# START OF Page excerpt

How hard those things to be done. I myself even admit that I still have revenge to those who are at fault at me. Never pass in my mind before that forgiving and forgetting may be two of a winner's criteria. Well, that opens my mind, makes me learn to just forgive and forget.

3. He wasn't proud or arrogant with what he's given and got.
Blessed by God in every time, every situation, every where and loved and trusted by Firaun didn't make Joseph proud. He did like common people did. When her brothers came, he didn't show them proudly what he had. He was willing to share with them. He even rarely asked, God gave him. He knew everything he got came from God.
As human who lives now, I admit I often brag about what I have to people. perhaps, they don't realize because I try to talk without an arrogant tone. Sometimes, I don't realize everything I have is from God. I stupidly boast what I've got to my friends, to my enemies to make them jealous. Like I don't know all I have is because of God's will.

4. He only stayed and lived according to God's plan.
Joseph was ever attempted by Potifar's wife to have an affair with her. He was asked twice, but he never accepted. Imagine how his life could be if he followed Potifar's wife saying? His life might not be as blessed as he ever had. Like Saul, who left God and so did Simpson, they firstly lived a life according to God's will but finally they got out of God's plan who led them to tragic life. Joseph was different, with all temptation and suffering he lived, he was still loyal and followed God's plan. That's why He won many things!
this is the most important part for me. recently, I happen to think that I am not able to follow God's will. I always felt something wrong, I thought I should be against Him because the path He chose for me wasn't proper. Hearing this preach makes me realize
what I was going to do is wrong. He chooses me to be like this, here in this place, then it just should happen. I will forget all my sadness and lonesome because of my stupid want to fight Him because I'll never win. But when I stay and live according to His plan, I'll surely win.

last but not least
5. He was never afraid.

# END OF Page excerpt

* **Request**
Answer these questions about the reflection on Joseph:
1. How many times did Potifar's wife ask Joseph to have an affair with her?
2. What was Joseph willing to do when his brothers came?
3. What quality is given as point 5?

# START OF Extracted data

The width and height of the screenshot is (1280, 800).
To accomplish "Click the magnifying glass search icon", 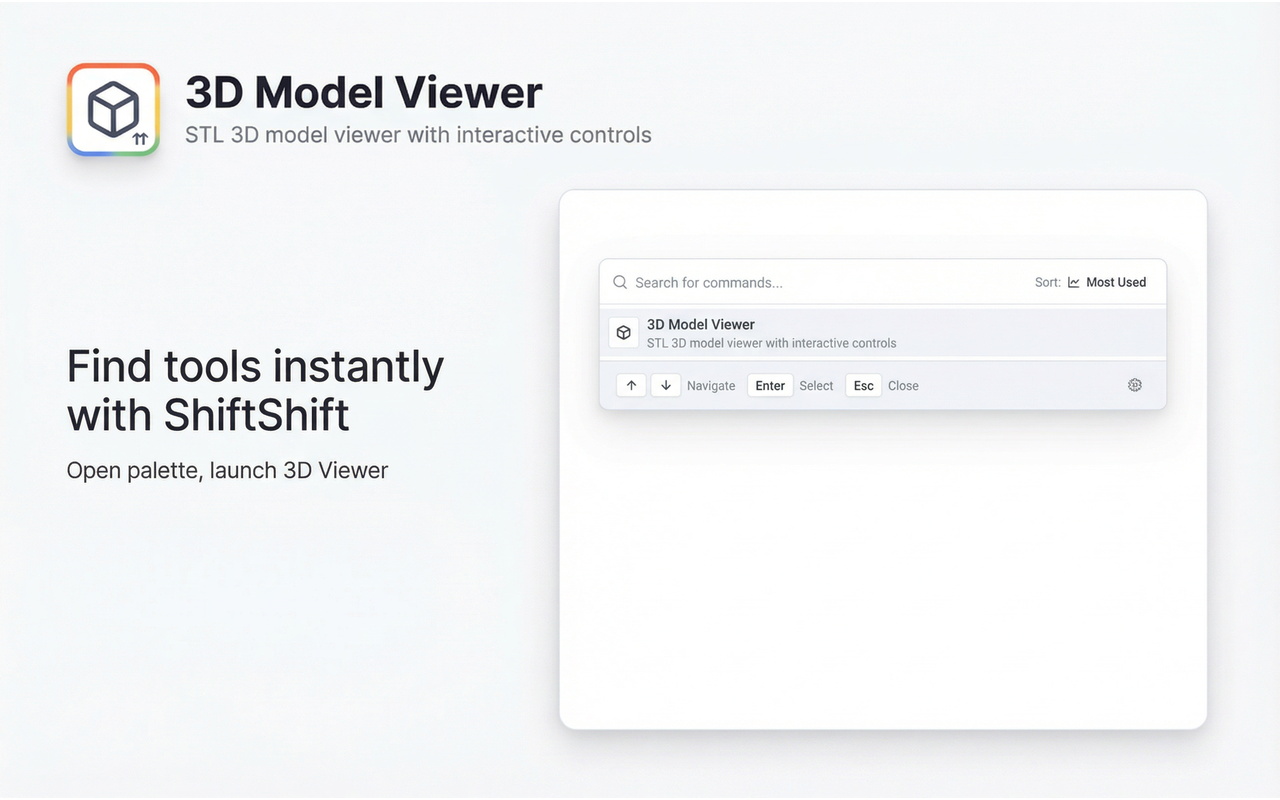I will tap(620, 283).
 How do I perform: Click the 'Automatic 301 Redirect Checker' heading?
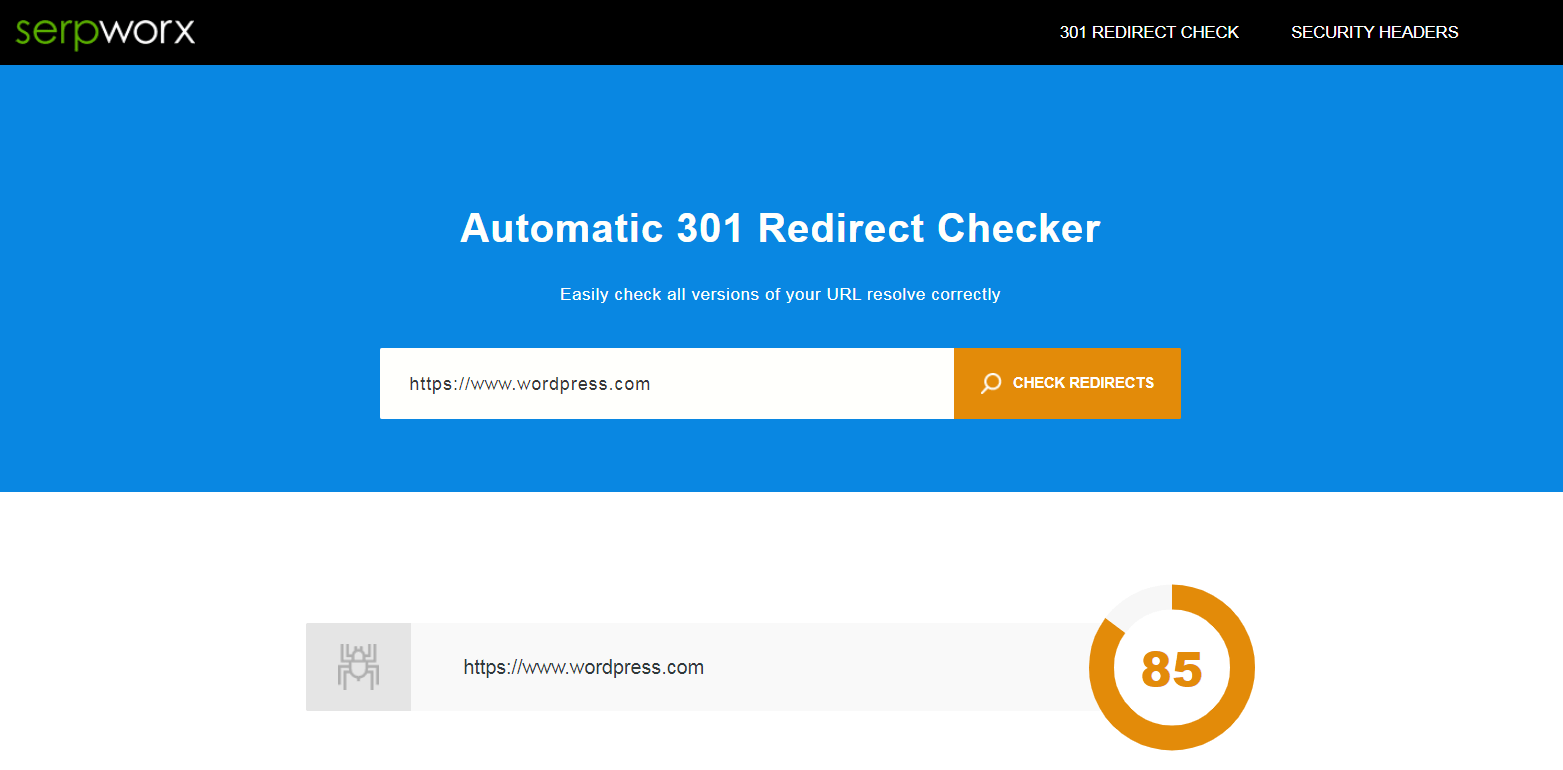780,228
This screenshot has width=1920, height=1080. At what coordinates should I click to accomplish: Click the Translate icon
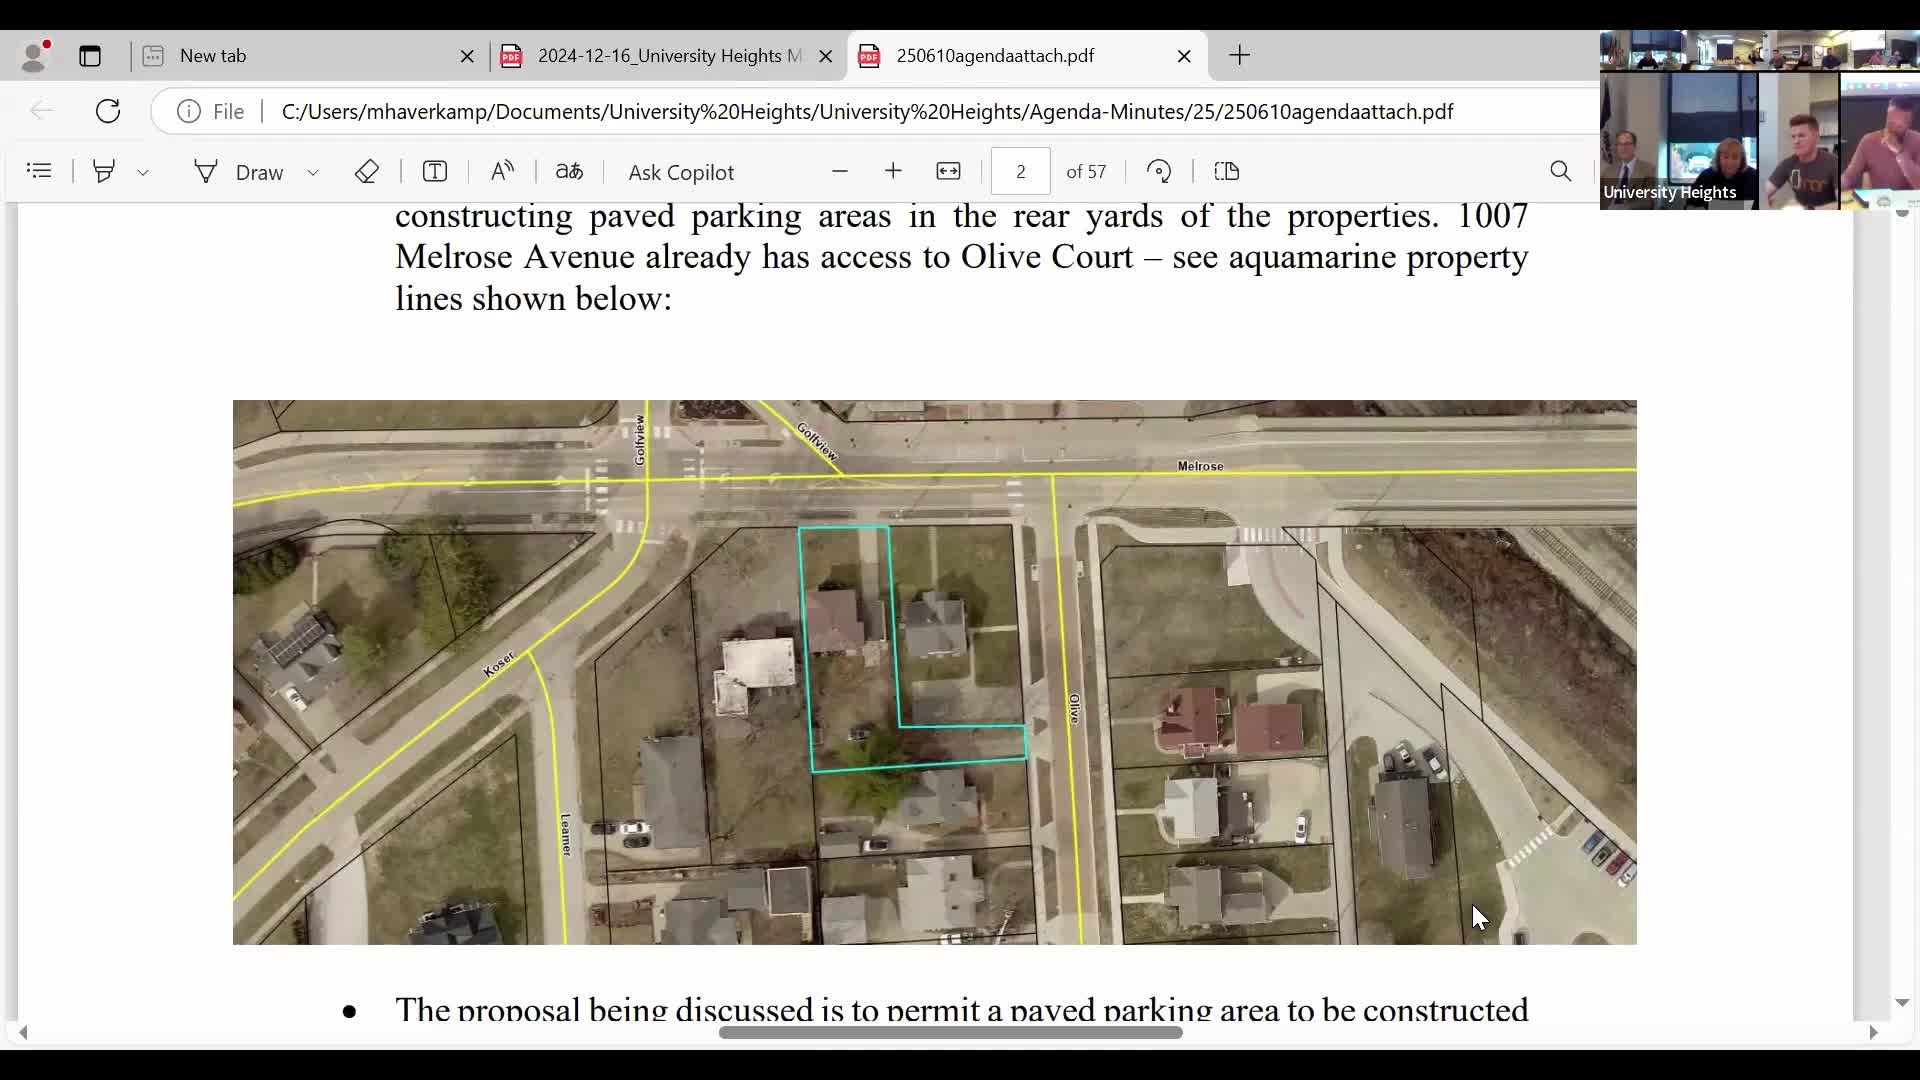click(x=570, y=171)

# END OF Extracted data

* **Solution to the exercise**
1. Twice.
2. Share with them.
3. He was never afraid.